Interpelação à Mesa para exprimir o mais vivo protesto e condenação pelas decisões tomadas tendo em vista o início das operações militares da NATO de ataque contra a Jugoslávia
Intervenção do deputado João Amaral
24 de Março de 1999

 

Sr. Presidente, tomo a palavra para exprimir, em nome do PCP, o mais vivo protesto e condenação pelas decisões tomadas tendo em vista o início das operações militares da NATO de ataque contra a Jugoslávia, à margem de todas as regras do Direito internacional, incluindo a Carta das Nações Unidas.

Nessas decisões, pesou determinantemente o interesse dos Estados Unidos e a política dos seus dirigentes e agentes políticos, que dominam o sistema de decisão política da NATO, que controlam a máquina de guerra da NATO no terreno, e que falam como donos do aparelho diplomático de contacto através do Sr. Richard Holbrooke. A milhares e milhares de quilómetros de distância, os Estados Unidos ditam à Europa a condução das crises político-militares como nunca o fizeram, nem nos piores anos da «guerra fria».

Os ataques militares anunciados são feitos contra um país soberano e sobre o seu território. Nem sequer com o caso da Bósnia há comparação possível, porque não há acordo algum nem há mandato das Nações Unidas. A intervenção militar é absolutamente à revelia do Direito internacional. A partir de agora, como é, Sr. Presidente? A NATO vai intervir no Afeganistão e na Arábia Saudita para defender os direitos humanos? Os Estados Unidos estão legitimados para atacar os dirigentes políticos de que não gostam? O que é que vale, a partir de agora, a soberania? Esta operação rasga de forma brutal um património conquistado historicamente, de regras do Direito internacional.

> DADOS EM BRUTO:

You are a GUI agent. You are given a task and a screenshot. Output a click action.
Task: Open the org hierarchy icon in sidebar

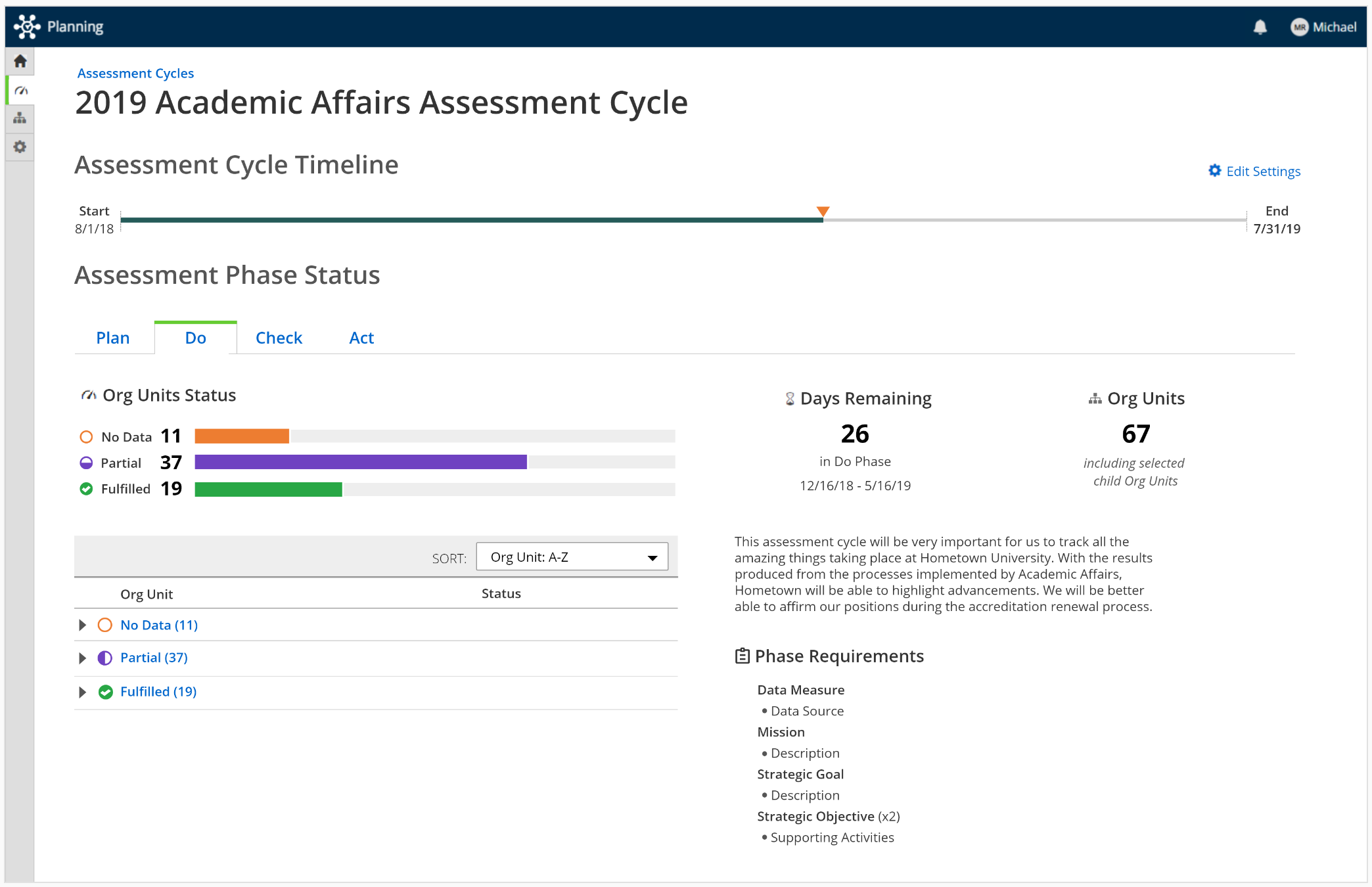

> TAREFAS A REALIZAR:
A: Traduza para inglês esta frase da intervenção parlamentar sobre a Jugoslávia: «Os ataques militares anunciados são feitos contra um país soberano e sobre o seu território.»
B: Prossiga a redação da intervenção parlamentar sobre a Jugoslávia a partir da última frase apresentada.

> EM RESPOSTA:
A: The announced military attacks are carried out against a sovereign country and on its territory.

B:
O Sr. Octávio Teixeira (PCP): - Muito bem!

O Orador: - É o regresso à política da canhoeira.

O que se espera? A Jugoslávia não é um deserto e o seu exército está fortemente motivado em nome de valores pátrios. A NATO, em nome da guerra, leva a guerra à Europa. A realidade é que toda a gente sabe que esta operação de guerra não dá a mínima contribuição para a solução dos problemas; pelo contrário, os problemas vão agravar-se sobre os escombros e os cadáveres que os bombardeamentos inevitavelmente causarão. As bombas servem para ser imposto o modelo de uma NATO máquina de guerra, agindo sem mandato da ONU, na base dos interesses dos Estados Unidos e dos seus seguidores. As bombas servem para enterrar a ONU e a OSCE, como organizações excrescentes e manipuláveis face à política dos Estados Unidos e da NATO.

Sr. Presidente, para quem se reveja na argumentação dita «humanitária» para justificar esta guerra à Jugoslávia, é bom lembrar o incentivo dado pelos Estados Unidos, e não só, aos grupos separatistas e é bom lembrar a conivência com as acções terroristas, como é bom lembrar que havia uma acordo de Outubro que garantia a presença da OSCE no terreno…

O Sr. Octávio Teixeira (PCP): - Exactamente!

O Orador: - … e que, em Rambouillet, os jugoslavos subscreveram um acordo que, depois, foi retirado pelo Grupo de Contacto, por pressões dos kosovars.

O Sr. Octávio Teixeira (PCP): - Exactamente!

O Orador: - Só através de uma solução política que salvaguarde os legítimos direitos das populações do Kosovo, nomeadamente a albanesa, e que respeite a soberania jugoslava, será possível encontrar uma solução com capacidade para garantir estabilidade e confiança duradouras.

Vozes do PCP: - Muito bem!

O Orador: - Por este caminho, de violação da soberania e de aviltamento da ONU e do Direito internacional, não se garantirá a paz, seja onde for, na Europa ou fora dela. Quanto à posição de Portugal, deixo aqui, de forma clara e frontal a oposição do PCP ao envolvimento das Forças Armadas portuguesas e a condenação firme da participação do Governo nas decisões de agressão.

O Sr. Octávio Teixeira (PCP): - Muito bem!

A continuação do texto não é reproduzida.